What could be a more perfect remedy for a brutally hot L.A. summer than a chilly New England snowstorm?
That's the cool setting for "Einstein and the Polar Bear," the Colony Theater's winning, sharp-tongued romantic comedy written by Tom Griffin ("The Boys Next Door").
Kinetic performances, tight direction and smart, tart dialogue keep this spirited production right on track at Burbank Center Stage.
With its rural setting and small ensemble of outsiders and colorful locals, "Einstein" unfurls like a winning episode of TV's "Northern Exposure."
Brilliant, famed novelist Bill Allenson has fashioned a life of exile, along with his senile, elderly father, in a stuffy old house/used book shop where he doesn't have to deal with the public or his feelings.
Much to his surprise, and his chagrin, Bill's solitude is disrupted by an unexpected visitor in the shapely form of Diane Ashe, a single New York City woman whose car has broken down en route to her aunt's house.
With the snowstorm raging outside, Diane ends up spending the night at Bill's.
Almost immediately, these two strong personalities dance a witty jig of repulsion and attraction, tossing scathing, intelligent barbs at each other with uncanny precision. Old wounds are opened and new healing begins as an unlikely love blossoms.
The evening is peppered with visits from locals, including Charlie, who bears a know-it-all personality similar to Cliff from TV's "Cheers," and Helen, a doting but disheartened woman coming to grips with her cheating husband.
The sparks between Diane and Bill are in danger of being extinguished as the locals begin to suspect Diane's car trouble was more planned than accident.
"Einstein" gets its offbeat title from two subplots woven throughout the narrative. Bill's senile father, Andrew, constantly recounts a story about how he once met Einstein in a coffee shop, though he only gets bits of the story out at a clip. Meanwhile, an escaped polar bear from the zoo is being tracked by the locals, including Bill, who can't bring himself to shoot the creature.

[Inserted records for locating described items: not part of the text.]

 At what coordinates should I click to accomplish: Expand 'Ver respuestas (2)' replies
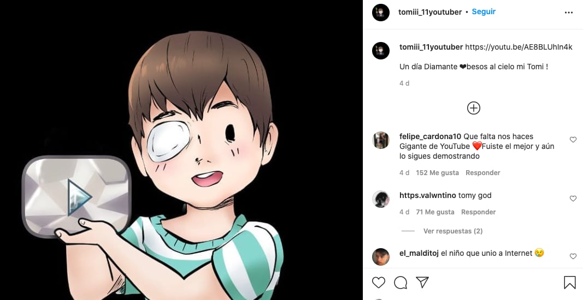pos(452,231)
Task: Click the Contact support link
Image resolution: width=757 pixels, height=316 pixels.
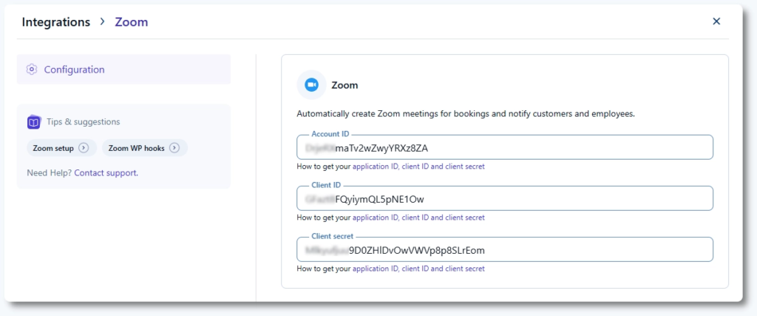Action: (x=106, y=173)
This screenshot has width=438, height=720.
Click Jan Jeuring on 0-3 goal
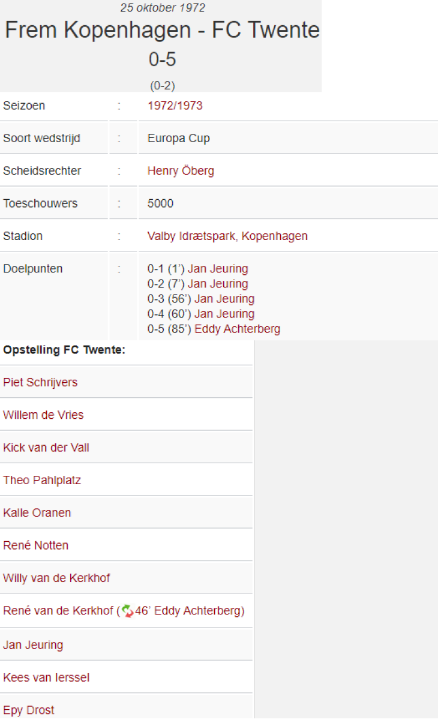tap(224, 299)
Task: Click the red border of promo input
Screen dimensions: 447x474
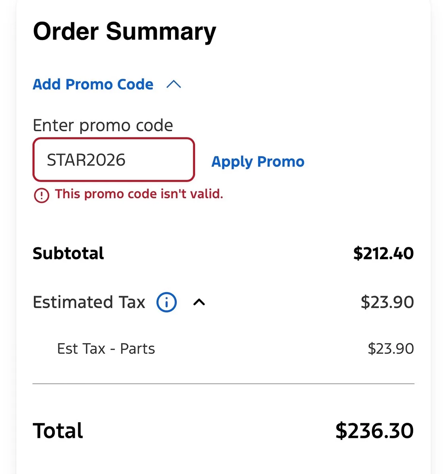Action: tap(114, 139)
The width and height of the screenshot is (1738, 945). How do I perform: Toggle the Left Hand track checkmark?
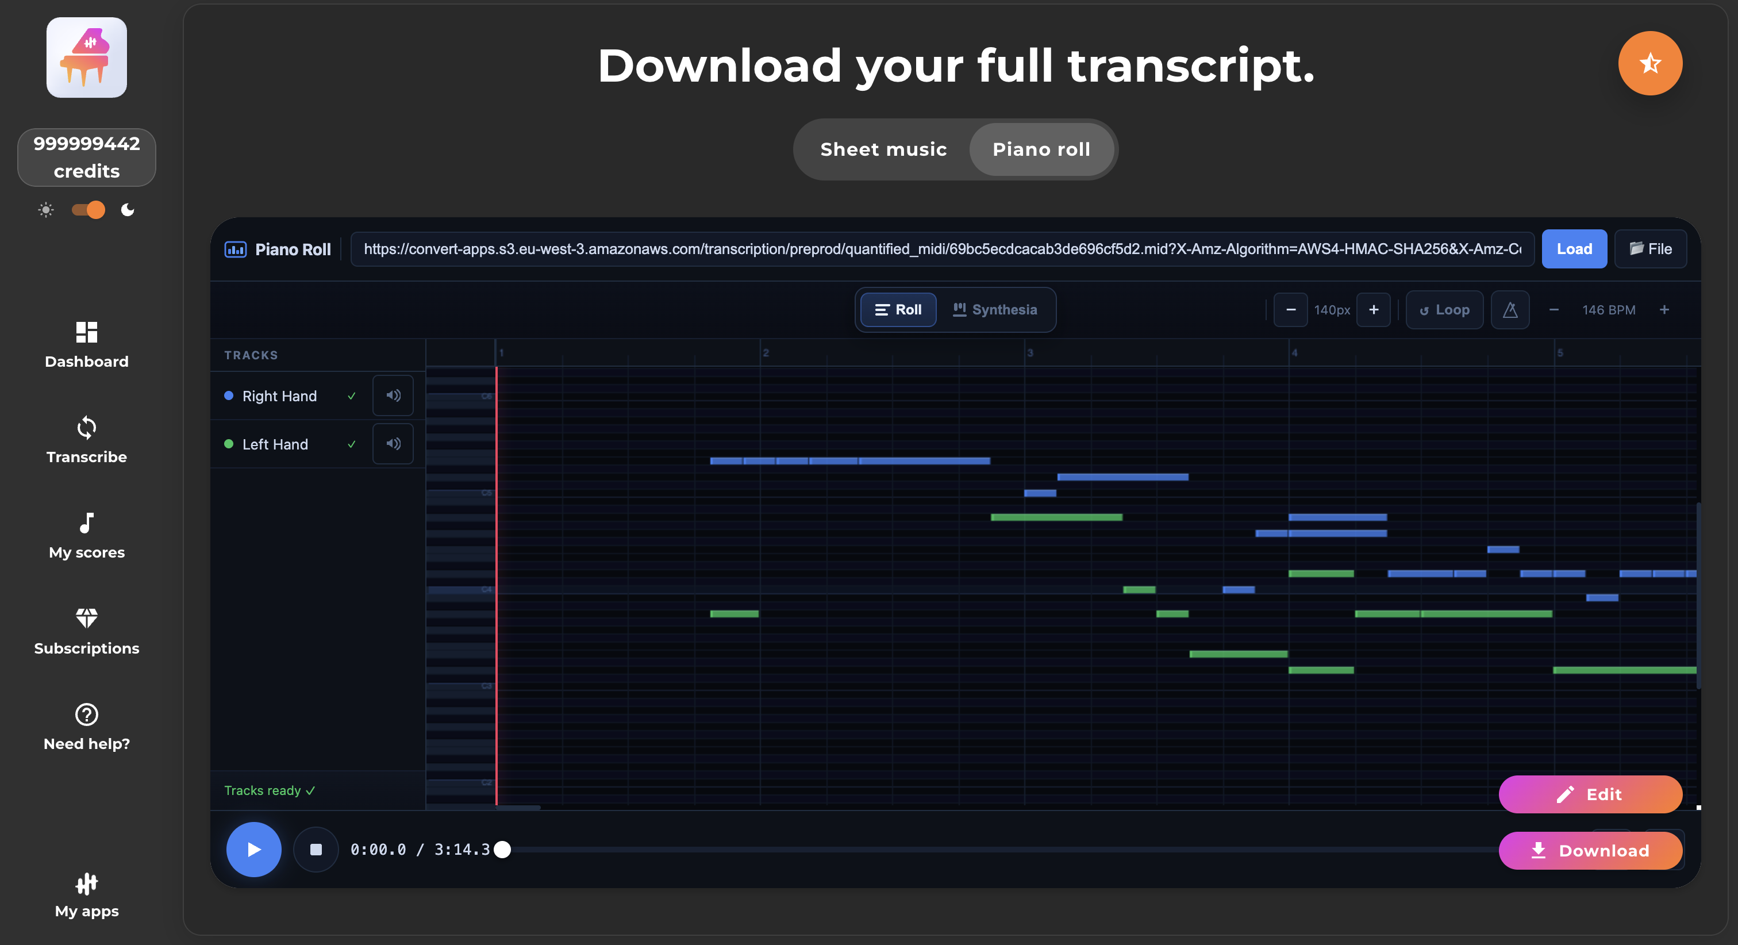click(x=352, y=444)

Lead actors Liann Pattison and David Rose fashion genuine chemistry as Diane and Bill, finding the required comic timing in their delivery.
Lon Huber carves out an entertaining performance as Charlie the mailman and the superb Jodi Carlisle simply steals her scenes as the ditsy yet emotionally complex Helen.
Director Silas Cooper keeps the performances sharp and focused, never losing sight of the tortured souls underneath the characters' quirks and stylized banter.
This is a fun play -- an offbeat, character-driven romantic comedy with brains, heart and sass.
Are we all fated to find
our true love? Maybe. But, as in the case of Bill and Diane, sometimes
a little strategic manipulation is required.